Nancy Isenberg, a professor of history at Louisiana State University, has authored a gritty and sprawling assault on this aspect of American mythmaking. Ours is very much a class-based society, she argues, and had been long before Occupy Wall Street or Bernie Sanders, long before we were a country at all. In “White Trash” Isenberg takes a very particular look at class in the United States, examining the white rural outcasts whom politicians from Andrew Jackson to Donald Trump have sought to rally, but who otherwise have remained vilified, shunned, targeted and kept apart, both physically — in poorhouses and trailer parks, through eugenic science and discriminatory public policy — and in the nation’s cultural imagination, where they have inspired mockery, kitsch and unceasing grimaces.
● Hedge Funds: Education of an Investment Analyst
By David Rajan
Summary via publisher (Quintus)
As an analyst who entered this field in 2007, searching for potential managers to invest with, David Rajan went through the same challenges before discovering some of the smartest investment opportunities hidden in the vast space of over 9000 hedge funds. His exploration into the hedge fund strategies and fund managers could not have happened at a better time than the period haunted by credit crisis. After five years of very rewarding analytical experience, he shifted his career to a more focused CTA quant analyst and sat to count the treasure he brought forward. And it was huge. In this book he tries to show some of those learnings. As documented in this book, his knowledge would work as a jump-start tool for any analyst who is thinking of knowing more about this wonderful but secretive world of investment.

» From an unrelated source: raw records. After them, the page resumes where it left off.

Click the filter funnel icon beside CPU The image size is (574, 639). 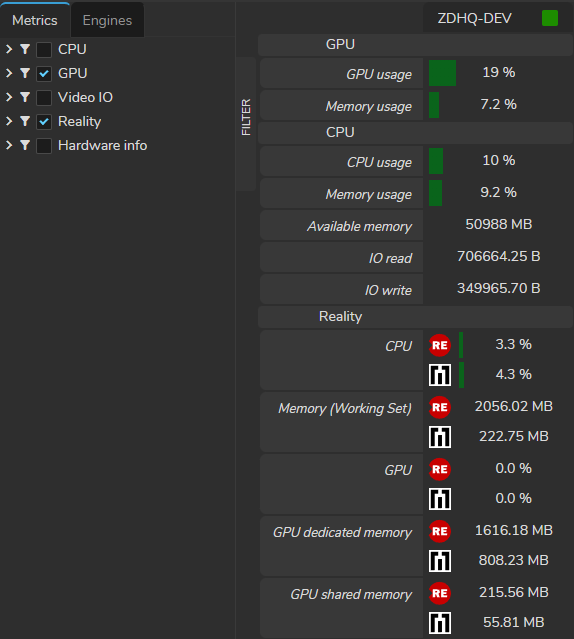click(25, 49)
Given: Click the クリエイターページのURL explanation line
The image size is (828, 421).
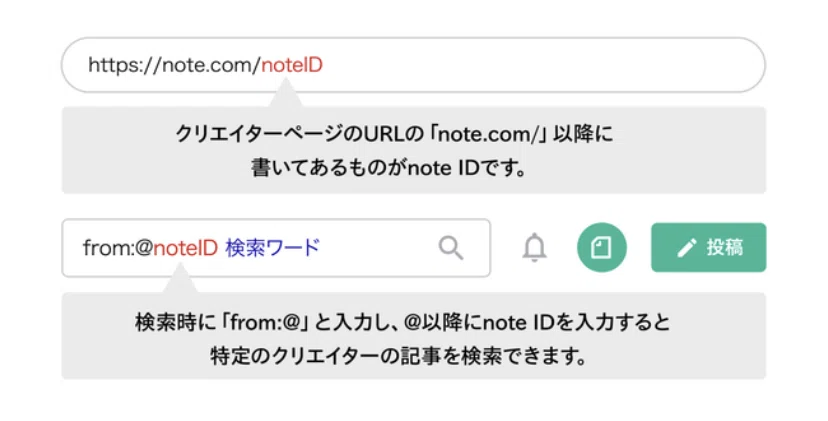Looking at the screenshot, I should tap(394, 134).
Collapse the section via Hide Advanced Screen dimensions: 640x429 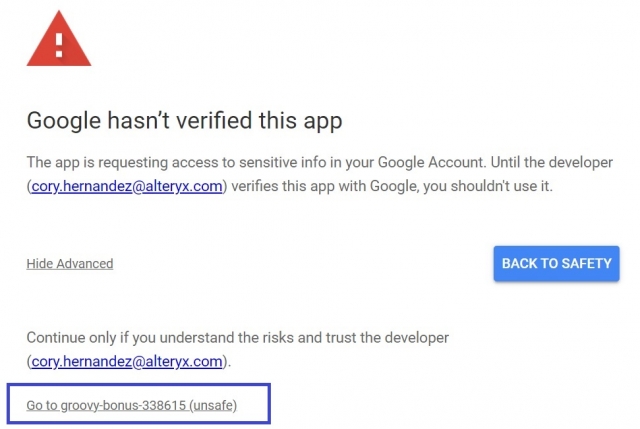tap(69, 264)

● Financial Modeling Using R
By by Yuxing Yan
Summary via publisher (Tate)
This is a programming book written by a finance professor. This book will be an ideal textbook for many quantitative finance courses, such as (next generation) financial modeling, portfolio theory, empirical research in finance, computational finance, and risk management. The book has three unique characteristics: (1) use free software; (2) combine programming with various finance theories, such as ratio analysis, CAPM, Fama-French 5-factor model, portfolio theory, options and futures, credit analysis, VaR (Value at Risk), and Monte Carlo Simulation; and (3) download and process publicly available financial and economic data from various sources, such as Yahoo!Finance, Google Finance, FRED (Federal Reserve Bank’s Economic Data Library), SEC, and Prof. French’s Data Library.